O surto atual concentra-se principalmente na República Democrática do Congo, onde já foram registrados mais de mil casos suspeitos e ao menos 246 mortes. Uganda também confirmou casos da doença.

Comunismo, NASA e um lugar para Pelé

The Guardian traz resenha sobre livro ainda inédito das Copas do Mundo na América do Sul, escrito pelos jornalistas Mark Biram e Tim Vickery. Eles reconstituem os bastidores da preparação da seleção brasileira para a Copa do Mundo de 1970 e destacam a surpreendente escolha de João Saldanha para comandar a seleção em janeiro de 1969. Embora tivesse tido apenas uma breve experiência como treinador do Botafogo, Saldanha era um dos jornalistas esportivos mais populares do país.
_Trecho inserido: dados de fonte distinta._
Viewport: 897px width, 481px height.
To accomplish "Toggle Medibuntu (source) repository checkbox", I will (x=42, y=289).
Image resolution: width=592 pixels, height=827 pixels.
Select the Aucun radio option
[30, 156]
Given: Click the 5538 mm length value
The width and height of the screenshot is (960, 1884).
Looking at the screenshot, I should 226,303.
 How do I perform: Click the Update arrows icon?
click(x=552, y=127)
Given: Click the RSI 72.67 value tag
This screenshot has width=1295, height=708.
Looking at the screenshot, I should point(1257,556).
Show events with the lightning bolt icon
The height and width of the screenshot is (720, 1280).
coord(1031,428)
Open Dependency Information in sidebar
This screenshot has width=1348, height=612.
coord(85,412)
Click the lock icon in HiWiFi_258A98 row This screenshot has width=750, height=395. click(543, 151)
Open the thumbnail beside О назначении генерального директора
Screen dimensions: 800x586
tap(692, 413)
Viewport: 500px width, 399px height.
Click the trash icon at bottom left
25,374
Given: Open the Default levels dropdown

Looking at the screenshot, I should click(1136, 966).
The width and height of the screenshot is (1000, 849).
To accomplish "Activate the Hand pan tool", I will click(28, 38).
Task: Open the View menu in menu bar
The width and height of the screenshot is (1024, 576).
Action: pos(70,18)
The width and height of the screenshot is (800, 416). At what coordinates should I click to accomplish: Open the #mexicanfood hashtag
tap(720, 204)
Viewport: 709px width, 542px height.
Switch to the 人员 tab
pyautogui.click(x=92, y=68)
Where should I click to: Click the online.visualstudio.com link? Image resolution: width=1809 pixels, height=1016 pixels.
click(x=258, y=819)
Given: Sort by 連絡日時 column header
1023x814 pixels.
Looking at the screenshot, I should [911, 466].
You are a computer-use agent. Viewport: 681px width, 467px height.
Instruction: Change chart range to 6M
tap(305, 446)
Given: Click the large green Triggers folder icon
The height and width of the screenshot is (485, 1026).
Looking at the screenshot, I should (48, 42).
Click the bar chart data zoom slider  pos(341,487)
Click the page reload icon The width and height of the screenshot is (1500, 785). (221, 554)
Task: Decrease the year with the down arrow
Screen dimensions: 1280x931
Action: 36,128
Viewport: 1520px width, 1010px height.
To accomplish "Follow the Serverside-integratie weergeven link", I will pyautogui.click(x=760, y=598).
A matéria relata que a nomeação foi uma decisão calculada de João Havelange, então presidente da Confederação Brasileira de Esportes. Uma das primeiras medidas do novo treinador foi anunciar imediatamente os titulares e os reservas, encerrando debates públicos sobre a formação da equipe. O texto resume a estratégia afirmando: “Sem discussões, sem debates, sem disputas entre regiões. Apenas um homem escolhendo o time.”

Segundo os autores, a fórmula funcionou. A seleção brasileira conquistou a classificação para a Copa do Mundo com ampla tranquilidade e iniciou o caminho que culminaria na histórica campanha do México em 1970, considerada por muitos analistas como a maior equipe da história do futebol.